Gamma interferon (IFN-γ) has been shown to have antichlamydial activity both in vitro (1, 2) and in vivo (9). Recently, Perry et al. (8) demonstrated that IFN-γ-deficient (IFN-γ−/−) mice were capable of clearing vaginal chlamydial (mouse pneumonitis [MoPn]) infections at the same rate as control animals during the first 3 weeks. After this initial period, however, the IFN-γ−/− animals continued to maintain local infection, and many progressed to dissemination and death. It was concluded that the bulk of chlamydial clearance from the genital tract was not mediated by IFN-γ, while elimination of chronic chlamydial infection and prevention of dissemination was. Cotter et al. (3) reported similar infection kinetics but observed dissemination in the control animals as well, although to a lesser degree. Johansson et al. (6) observed somewhat different infection kinetics when they infected IFN-γ receptor-deficient (IFN-γ-R−/−) mice with a human genital Chlamydia trachomatis strain. Early infection was equally intense in the control and deficient animals, but, after the 10th day, infection was slower to resolve in the deficient animals. Both groups were, however, able to eliminate infection by the 45th day, and there was no mention of dissemination or persistence of infection in the IFN-γ-R−/− animals. We have examined the course of chlamydial genital tract infection by using a human genital (serovar D) isolate of C. trachomatis in both IFN-γ−/− and IFN-γ-R−/− mice and have observed infection kinetics different from those reported previously (3, 6, 8), and we conclude that IFN-γ plays a major role in both early and late infection in this model.

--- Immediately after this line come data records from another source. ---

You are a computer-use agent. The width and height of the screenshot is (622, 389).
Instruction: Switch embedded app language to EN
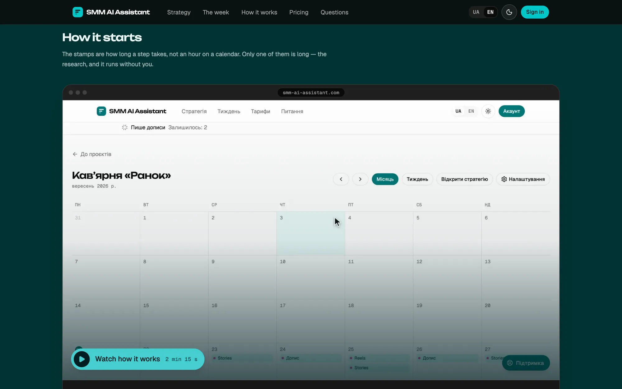coord(471,111)
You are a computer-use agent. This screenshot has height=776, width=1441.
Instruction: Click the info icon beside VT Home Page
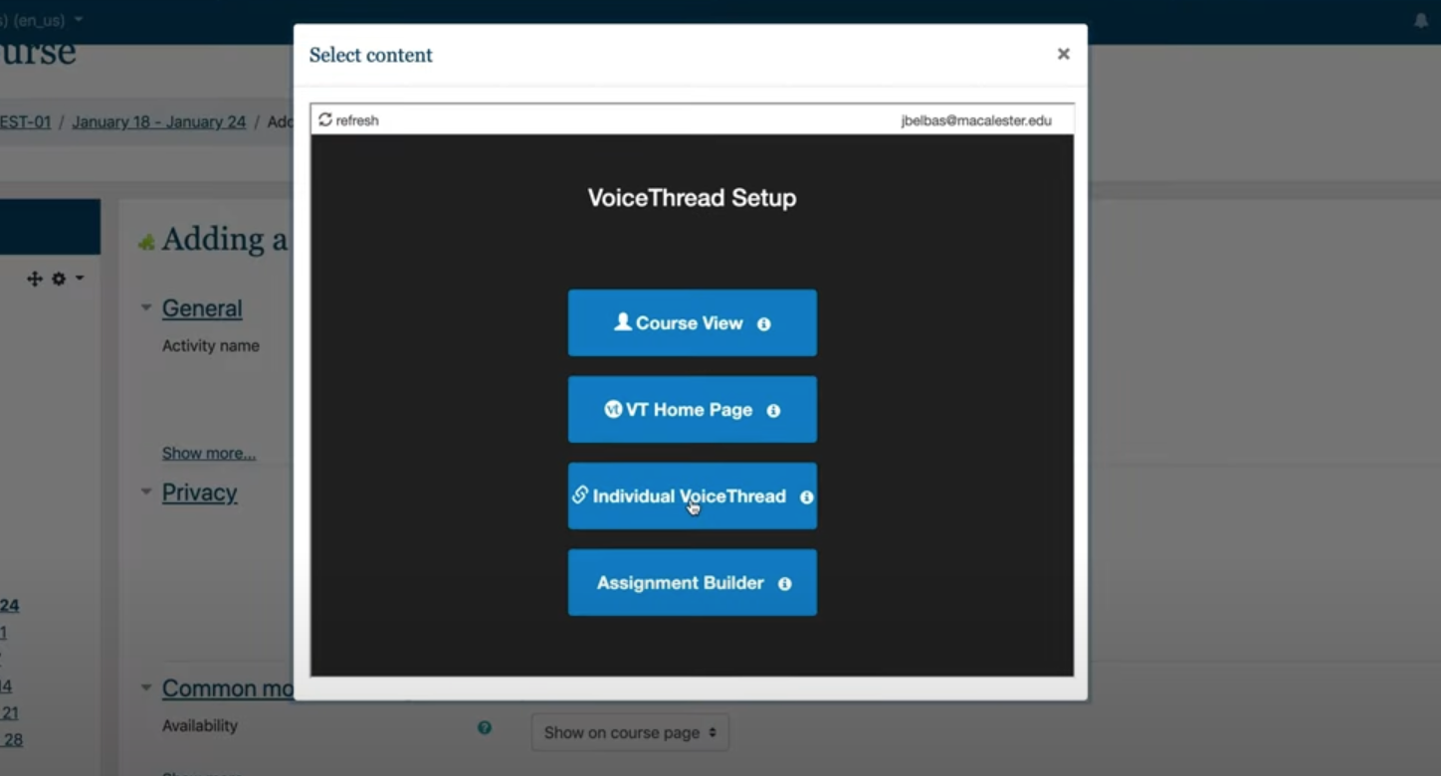773,411
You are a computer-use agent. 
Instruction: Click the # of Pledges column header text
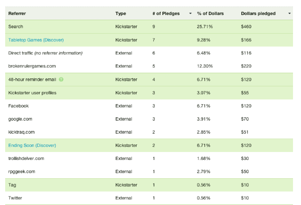(166, 14)
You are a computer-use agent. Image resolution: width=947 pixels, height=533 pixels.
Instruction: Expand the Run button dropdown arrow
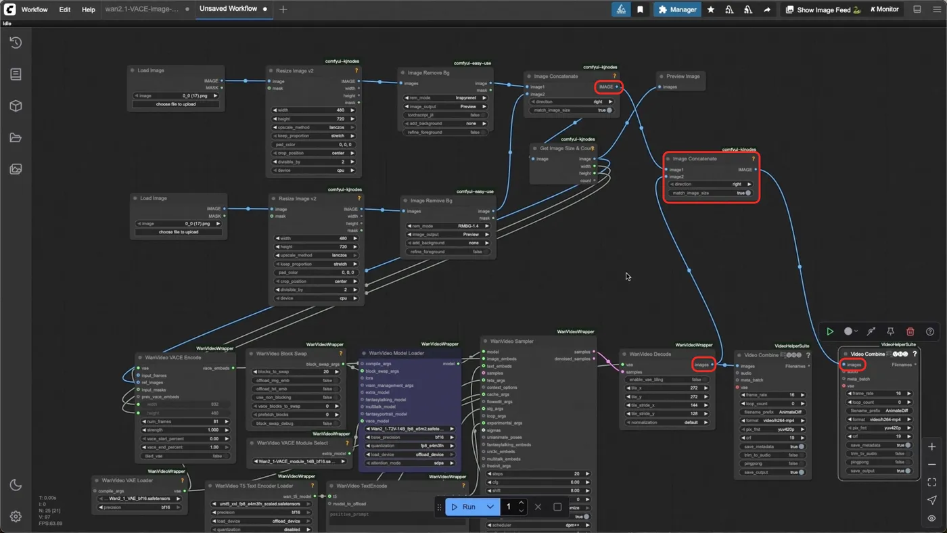[x=490, y=507]
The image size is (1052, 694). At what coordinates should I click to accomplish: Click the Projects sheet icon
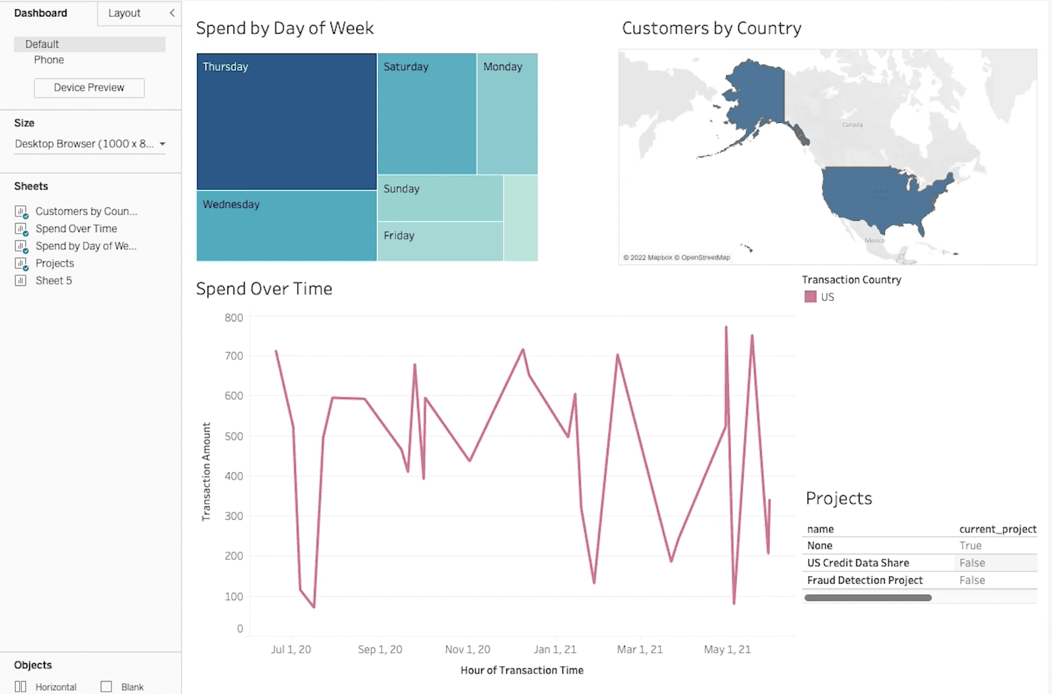click(x=21, y=264)
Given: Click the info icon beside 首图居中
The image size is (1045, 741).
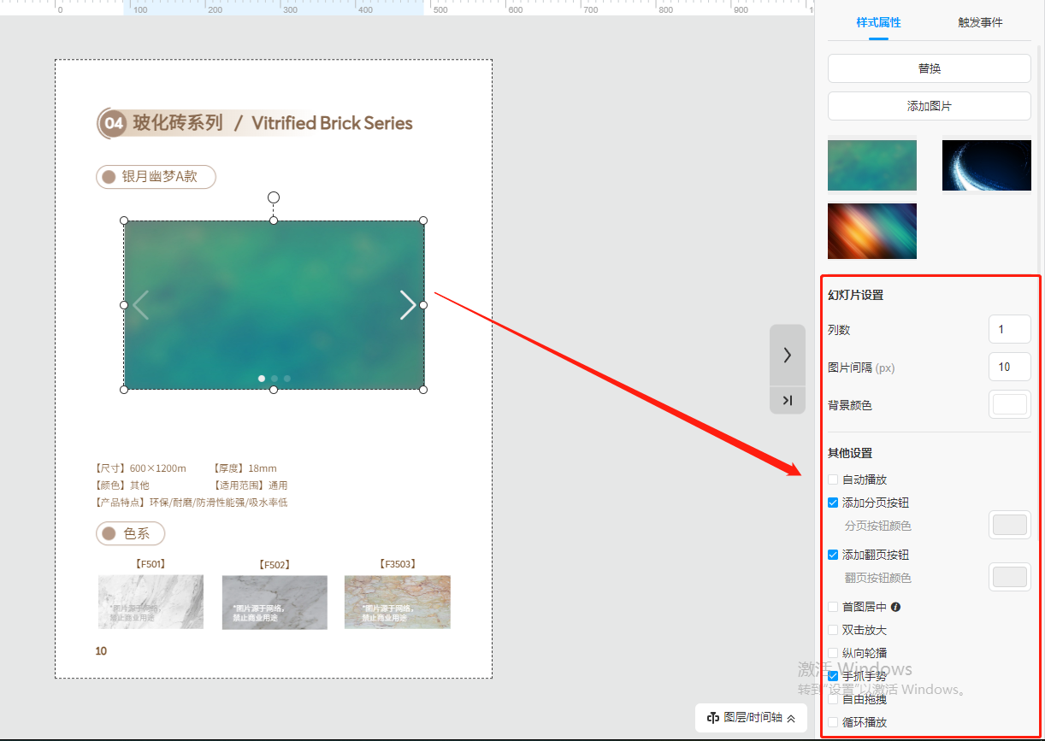Looking at the screenshot, I should [895, 607].
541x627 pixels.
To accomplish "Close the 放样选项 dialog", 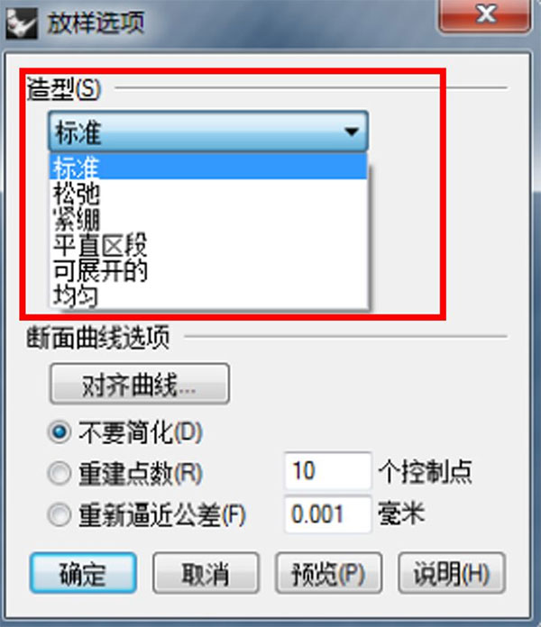I will coord(485,15).
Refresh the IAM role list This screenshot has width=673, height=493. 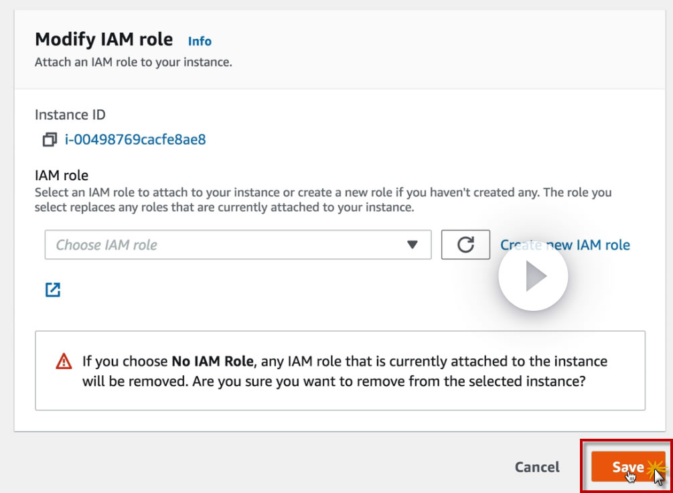pyautogui.click(x=465, y=245)
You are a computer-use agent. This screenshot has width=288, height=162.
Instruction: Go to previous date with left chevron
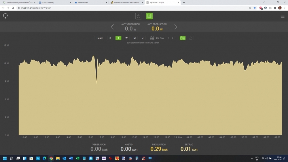[168, 38]
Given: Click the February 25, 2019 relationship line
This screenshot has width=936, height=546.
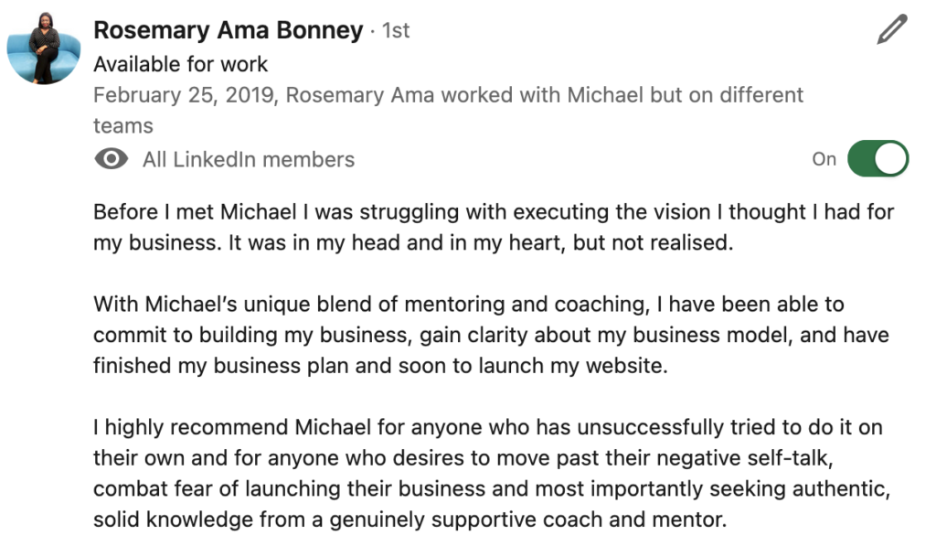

IFN-γ-R−/− mice, produced in the 129 Sv/Ev background using the AB1 ES stem cell line, were obtained from Michael Aquest (University of Zurich). IFN-γ−/− mutants, isolated in the same background, were supplied by Edouard Cantin (City of Hope National Medical Center). These mice were derived by using an ES cell clone carrying the IFN-γ null mutation kindly supplied by Tim Stewart (Genentech, Inc.). Both mutant strains were bred and maintained at the City of Hope National Medical Center Animal Resource Center. Age-matched female 129 Sv/Ev mice were purchased from Teconic Farms. A human genital isolate of C. trachomatis (serovar D) (5) was propagated, titrated, and isolated in cycloheximide-treated McCoy cell monolayers by standard techniques. The MoPn agent was kindly provided by Joseph Igietseme (Morehouse School of Medicine). In order to induce prolonged diestrus and thus enhance the initial infection rate, progesterone, in the form of medroxyprogesterone acetate (Depo-Provera; Upjohn), was administered subcutaneously in 2.5-mg doses 10 and 3 days prior to infection (4, 10). Mice were inoculated intravaginally by direct instillation of 10 μl of bacterial suspension containing either 2 × 104 inclusion forming units (IFU) of serovar D or 9 × 103 IFU of MoPn agent. The presence of chlamydiae in the lower genital tract was determined by culturing the material obtained by swabbing the vaginal vault and ectocervix with a calcium alginate swab which was stored at −70°C in 2-SP transport medium. Tissues were aseptically isolated and stored at −70°C in 2-SP, thawed, and homogenized, and centrifugation clarified supernatants were cultured for chlamydiae. Regardless of type, specimens were plated in microtiter plates containing cycloheximide-inhibited McCoy cell monolayers, incubated at 37°C for 72 h, fixed, and stained with iodine. Iodine-stained inclusions were enumerated.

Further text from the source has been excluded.